Filosofi aksara Jawa memiliki sifat satu strata. Ada aksara ada pasti ada bahasa tetapi ada bangsa belum tentu ada aksara. Aksara Jawa yang ada bahasa Jawanya ini merupakan wujud kelebihan yang ada dimiliki orang Jawa. Penggunaan aksara Jawa dan bahasa Jawa bukan bentuk strata tetapi bentuk tata bahasa yang mengedepankan tata krama dan adat istiadat luhur. Hal ini dibuktikan dengan seorang anak ketika memanggil seumuran ada sebutannya (sampeyan) dan anak memanggil ke orang lebih tua ada sebutan sendiri (jenengan), diksi ini dalam bahasa Jawa ada bertingkat-tingkat. Sehingga setiap orang berkomunikasi ada rasa menghormati terhadap orang yan lebih tua.
Di saat bangsa Indonesia dijajah Belanda selama 350 tahun, masyarakat pribumi tidak diperbolehkan menggunakan aksara Jawa. Akhirnya alternatif lain yang digunakan pemuka-pemuka agama yakni dengan menggunakan aksara Pegon (bahasa Jawa namun ditulis menggunakan aksara Arab). Sebab, aksara Jawa jika diajarkan kepada rakyat pribumi dan tidak ada larangan dari penjajah Belanda, maka kita akan kuat. Indonesia akan berdiri tegak dan menjadi negara yang besar.

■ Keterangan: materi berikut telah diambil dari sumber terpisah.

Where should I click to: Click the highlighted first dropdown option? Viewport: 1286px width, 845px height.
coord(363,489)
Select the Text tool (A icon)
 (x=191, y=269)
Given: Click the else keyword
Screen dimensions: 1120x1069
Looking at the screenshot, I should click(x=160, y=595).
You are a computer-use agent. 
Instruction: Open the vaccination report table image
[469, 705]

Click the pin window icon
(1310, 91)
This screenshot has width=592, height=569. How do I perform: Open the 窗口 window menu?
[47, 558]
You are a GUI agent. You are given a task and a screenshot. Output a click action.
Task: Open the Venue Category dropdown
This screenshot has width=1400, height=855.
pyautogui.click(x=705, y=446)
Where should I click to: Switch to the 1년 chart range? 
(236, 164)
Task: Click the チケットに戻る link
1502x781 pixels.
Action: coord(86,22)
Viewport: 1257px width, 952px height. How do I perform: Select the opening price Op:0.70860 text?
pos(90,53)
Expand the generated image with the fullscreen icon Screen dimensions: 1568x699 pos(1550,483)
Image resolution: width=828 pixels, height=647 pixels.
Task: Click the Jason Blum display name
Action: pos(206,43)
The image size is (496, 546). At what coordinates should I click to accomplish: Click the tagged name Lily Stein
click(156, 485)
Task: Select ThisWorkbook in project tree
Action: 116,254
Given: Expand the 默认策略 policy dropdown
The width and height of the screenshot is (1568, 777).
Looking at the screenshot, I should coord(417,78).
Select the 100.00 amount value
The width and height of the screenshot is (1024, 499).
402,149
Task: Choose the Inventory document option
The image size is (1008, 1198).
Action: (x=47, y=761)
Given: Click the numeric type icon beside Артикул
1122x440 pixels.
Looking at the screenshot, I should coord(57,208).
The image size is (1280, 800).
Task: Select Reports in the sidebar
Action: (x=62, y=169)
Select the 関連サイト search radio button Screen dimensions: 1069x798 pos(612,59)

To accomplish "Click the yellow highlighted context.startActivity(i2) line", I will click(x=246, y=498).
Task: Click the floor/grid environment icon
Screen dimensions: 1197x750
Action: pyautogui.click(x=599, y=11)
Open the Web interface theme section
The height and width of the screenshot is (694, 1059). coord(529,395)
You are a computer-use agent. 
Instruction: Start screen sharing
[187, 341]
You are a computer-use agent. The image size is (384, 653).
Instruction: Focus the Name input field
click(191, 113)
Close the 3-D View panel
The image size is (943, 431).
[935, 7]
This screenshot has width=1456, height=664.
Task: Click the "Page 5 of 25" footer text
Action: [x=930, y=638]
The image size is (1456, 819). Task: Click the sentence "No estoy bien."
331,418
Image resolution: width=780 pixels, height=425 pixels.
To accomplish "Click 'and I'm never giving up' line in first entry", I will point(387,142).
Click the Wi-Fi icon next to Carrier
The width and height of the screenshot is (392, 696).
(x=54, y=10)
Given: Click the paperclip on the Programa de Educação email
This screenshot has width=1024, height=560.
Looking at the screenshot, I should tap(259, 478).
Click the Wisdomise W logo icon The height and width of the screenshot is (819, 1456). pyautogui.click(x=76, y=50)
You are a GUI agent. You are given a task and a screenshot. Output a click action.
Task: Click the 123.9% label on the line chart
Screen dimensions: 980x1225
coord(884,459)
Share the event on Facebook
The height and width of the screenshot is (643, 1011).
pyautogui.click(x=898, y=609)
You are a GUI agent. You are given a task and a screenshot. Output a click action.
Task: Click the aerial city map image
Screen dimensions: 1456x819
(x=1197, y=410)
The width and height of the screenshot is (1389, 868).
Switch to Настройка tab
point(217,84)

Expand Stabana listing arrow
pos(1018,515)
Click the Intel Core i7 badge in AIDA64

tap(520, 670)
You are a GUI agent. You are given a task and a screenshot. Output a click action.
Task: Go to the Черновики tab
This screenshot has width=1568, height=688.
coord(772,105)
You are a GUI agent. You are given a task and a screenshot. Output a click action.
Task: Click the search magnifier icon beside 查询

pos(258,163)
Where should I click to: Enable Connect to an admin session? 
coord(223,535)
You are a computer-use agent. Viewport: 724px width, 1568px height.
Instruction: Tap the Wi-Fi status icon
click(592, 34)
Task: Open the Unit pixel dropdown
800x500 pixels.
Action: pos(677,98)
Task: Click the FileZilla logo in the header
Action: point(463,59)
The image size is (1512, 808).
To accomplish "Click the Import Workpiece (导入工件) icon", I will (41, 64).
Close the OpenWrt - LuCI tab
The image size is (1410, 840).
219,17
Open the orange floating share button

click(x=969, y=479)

Melansir dari situs United Nations (UN) bahwa Hari Aksara Internasional di peringati pada tanggal 8 September. Sebagimana konferensi umum UNESCO saat sesi ke-14 pada tanggal 26 Oktober 1966 menyatakan bahwa tujuan pencanangan ini adalah bentuk mengingatkan masyarakat internasional akan pentingnya melek aksara bagi individu, komunitas dan masyarakat. Serta mengingatkan perlunya upaya yang intensif dalam pemberantasan buta huruf.
Maka dari itu, ini adalah kesempatan yang tepat bahwa Aksara Jawa hadir sebagai alat pemersatu perdamaian dan pembinaan karakter. Negara Jepang kuat karena aksara, negara Arab kuat karena aksara, dan Korea mereka tidak akan mau menggunakan aksara latin sebelum aksaranya sendiri. Tetapi kita mempunyai aksara Jawa tidak pernah digunakan. Bahkan diri kita tidak pernah bangga memilikinya. Hal inilah yang menjadikan negara Indonesia lemah dan mudah dicerai beraikan. Padahal jika kita mudah dicerai beraikan, dampak ketika menghadapi globalisasi yakni akan terombang-ambing.
Restorasi sosial membangun negerasi modern dan njawani. Inilah tugas seorang santri untuk mengemban sethek eding. Sebab, seorang jika sudah nyantri maka paling sedikit akan diberi pegangan 3 pondasi, yakni cerdas intelektual (sekolah), cerdas spiritual (mengaji), cerdas sosial (implementasi dari intelektual dan spiritual). Akan memunculkan nasionalisme lebih tinggi dari pada yang sekarang. Sedangkan sithik eding bukan hanya sekadar dihapalkan tetapi perlu diamalkan. Agar tatanan nasionalisme menyatu dalam jiwa setiap pemuda Indonesia.
Implementasi dari cerdas sosial yang paling hakiki untuk berbagi rasa dan berbagi ruang yakni bisa disebut sethik eding. Tentu kita tahu bahwa sithik eding hal sederhana tetapi jika diterapkan dalam tatanan masyarakat maka tidak akan ada lagi permusuhan. Terlebih Nnegara Indonesia memiliki jati diri kuat, bangsa lain mengenal Indonesia karena memiliki berbudi pekerti luhur dan ramah terhadap siapa saja.
-Penulis adalah santri asrama IR Krapyak Yogyakarta dan mahasiswa UIN Sunan Kalijaga tingkat akhir.